(PROVIDED PASSAGE begins)

As time went by, senior Conservatives expressed concern that May had not done more to resolve the issue, which they saw as toxic to the party’s brand. One Tory adviser said, ‘It was an early example of Theresa’s tin-earedness. We could have vetoed every single piece of policy, until they gave us a guarantee over nationals. The tone was as much of a problem as the substance. It spiralled into a complete crisis for us. Three million people – the majority of whom are in London – think we’re awful.’ As he began to tour Europe, Davis realised the issue was poisoning the well for the negotiations. ‘Every meeting we went to with an ambassador, a minister or prime minister, they would say “The problem with this is what’s going on with our citizens.”’ May believed it would betray British citizens in Spain and other EU countries if they were not considered as part of a deal. ‘She was adamant that she’d said it in the leadership campaign and it had to be done,’ a DExEU official said, ‘and they said, “We’ve got to think about our people in Europe.”’

May’s attempt to resolve the issue was a disaster that raised fresh questions about her operation. When she visited Angela Merkel in Berlin on 18 November, the prime minister offered a deal to guarantee reciprocal rights for EU citizens. Merkel refused and was privately irritated, since she had told her Europe adviser, Uwe Corsepius, to make clear to Oliver Robbins in advance that she would not countenance any attempt to peel her away from the united line of the EU27. After the meeting Corsepius contacted a British official with a ‘poisonous’ complaint about Robbins: ‘I warned you in advance! Did Olly not transmit back what I said to him?’ If Robbins had warned May her advances would be rebuffed, he was ignored. Even after Merkel had rejected May’s proposal in their meetings, the prime minister had still ploughed on, robotically repeating her prepared talking points. As a source revealed, ‘Merkel’s view was: “What part of ‘no’ do you not understand?”’ The incident strengthened a growing view in Whitehall that May’s manner was ill-suited to the kind of personal interactions that grease the wheels of European negotiations and that Robbins was reluctant to give her bad news. A senior figure who saw May afterwards said she was ‘intensely stunned’ by Merkel’s reaction. ‘It went very badly.’

The German chancellor was in no mood to help, in part because her efforts to deliver a renegotiation deal for David Cameron had been in vain. ‘Merkel feels like she really did go the extra mile to get the best possible package for us in February and she was assured that we would win the referendum,’ a senior cabinet minister said. ‘She feels like we’ve let her down.’

On 28 November, eighty MPs – most of them Tories – signed a letter to Donald Tusk, the Council president, urging him to intervene to resolve the citizens issue. Coordinated by Steve Baker and Michael Tomlinson, it said people are ‘not cards to be traded “tit for tat” in a political playground’ and criticised Barnier’s refusal to allow formal talks on the matter. It was the first offensive operation by the European Research Group (ERG), a collection of Tory MPs which had been revived that month under Baker’s chairmanship. The signatories included former cabinet ministers Michael Gove, Iain Duncan Smith and John Whittingdale. The issue was sufficiently toxic that Tusk and others assumed the letter had been organised by Downing Street. The following day a message was passed to Baker by Denzil Davidson, one of May’s Number 10 EU advisers, asking him to ‘please stop doing this’. An ERG source said, ‘We were just pissing off people at the very top of the EU and that was not what they wanted.’ Baker put out a message on the ERG WhatsApp group asking Eurosceptics to stand down. In his diary he wrote, ‘At No 10’s request suspended operations.’

While the issue of EU citizens already in Britain soured relations with Brussels, what to do about those wanting to come after Brexit was dividing the cabinet. In mid-October Amber Rudd, the home secretary, presented a paper to the Brexit committee proposing a post-Brexit visa regime that would see all European Union workers being forced to prove they had secured a skilled job before being allowed into Britain – along with a seasonal worker scheme for the agricultural and construction industries. Hammond resisted the plans, arguing that permanent low-skilled migrants might also be required.6 Rudd and Davis had a difficult balancing act to strike, respecting those voters who backed Brexit to take back control of immigration with the need to keep the NHS, the care sector and the hospitality industry, all heavily reliant on migrants, fully staffed.

(PROVIDED PASSAGE ends)
(ENTRIES SUPPLIED begins)

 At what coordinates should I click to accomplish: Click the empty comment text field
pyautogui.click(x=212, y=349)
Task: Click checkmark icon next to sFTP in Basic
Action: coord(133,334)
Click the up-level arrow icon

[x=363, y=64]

(ENTRIES SUPPLIED ends)

▶ **INSTRUCTIONS**:
(1) According to the passage on EU citizens' rights, who did Merkel tell to warn Oliver Robbins in advance that she would not be peeled away from the EU27's united line?
(2) Turn the paragraph of the passage on EU citizens' rights that begins "On 28 November, eighty MPs" into a bulleted list of its main facts.
Answer from the passage on EU citizens' rights alone.

▶ **ANSWERS FOR THIS EXERCISE**:
(1) Uwe Corsepius, her Europe adviser.

(2)
- On 28 November, eighty MPs, most of them Tories, signed a letter to Council president Donald Tusk urging him to intervene on the citizens issue.
- Steve Baker and Michael Tomlinson coordinated the letter. It said people are "not cards to be traded 'tit for tat' in a political playground" and criticized Barnier's refusal to allow formal talks on the matter.
- It was the first offensive operation of the European Research Group (ERG), revived that month under Baker's chairmanship.
- Signatories included former cabinet ministers Michael Gove, Iain Duncan Smith and John Whittingdale.
- Tusk and others assumed Downing Street had organized the letter.
- The next day, Number 10 EU adviser Denzil Davidson passed Baker a message asking him to "please stop doing this."
- Baker told Eurosceptics on the ERG WhatsApp group to stand down. He noted in his diary that operations were suspended at No 10's request.